Heather tried to explain that it was Tamra who was talking to Shannon about being late when Heather walked up to the conversation. Tamra immediately included Heather into their conversation – So that’s why Shannon’s tardiness came up at all. Shannon feels that Heather was being condescending to her. She then mentions Heather’s comment about Shannon being “scary angry” during ChairGate 2014™®© which meant to Shannon that she was flitting around being hysterical. Heather said that was her perception of what happened. Wow. I didn’t see anything scary about Shannon or her reaction… but then again, who knows what was edited out?
Heather now thinks the whole thing was juvenile and she’s embarrassed that they were fighting over a chair. Shannon says that what she was upset about was that Heather was telling her where she was going to sit. Heather accuses Shannon of coming out of the bathroom and waving her finger at her. Boy, that must have been one scary finger… This is so not setting well with Shannon because she doesn’t like anyone saying she did or said something that she didn’t do or say.

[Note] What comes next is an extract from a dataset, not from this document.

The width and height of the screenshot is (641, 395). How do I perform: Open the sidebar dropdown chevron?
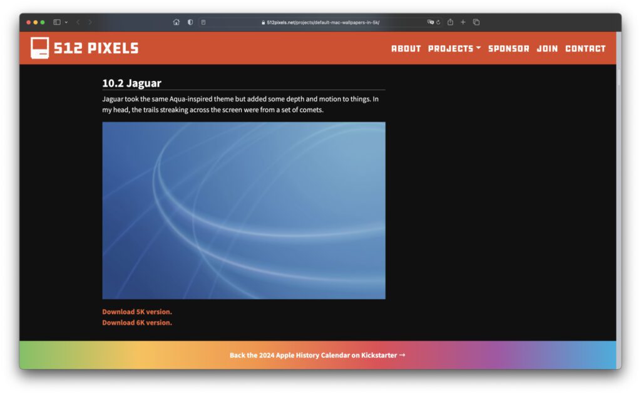pos(66,22)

Heather wants to tell her side of the story – And she says to Shannon, “I’ve allowed you to talk… I think you should let me to talk.” Heather wonders where they can go from here – and Shannon doesn’t think she can ever do right in Heather’s eyes. Heather feels that once she introduced Shannon to her friends – that Shannon didn’t have the time of day for her. Heather restates her position that she’s not accusing Shannon of anything – but that it’s all about perception. Heather tells Shannon that she feels excluded. Shannon hopes that they can get to the point where their perceptions are on the same page. Good luck with that! They’ll be lucky if their perceptions are ever even in the same library – Much less the same section of the library, book, chapter or page. They decide that if something comes up that bothers one or the other of them – They will talk about it with each other. Heather wanted to make sure Shannon’s upcoming Christmas party wasn’t awkward for either of them. They decide to toast to “Getting to know each other in a more appropriate way and to moving forward…” Wow, that was pretty adult of them – How totally un-real housewifey of them!
Next week… Christmas Party at Shannon’s – OooooOOO she’s serving some wonderful looking peppermint drinks… but we hear Vicki say she thinks Tamra should be quiet… Rut roh…lol… Oh, and it looks like Ryan (Tamra’s son) may not be getting very good news from the doctor about his blood test results….
Hope you guys have a great week… Happy Trails!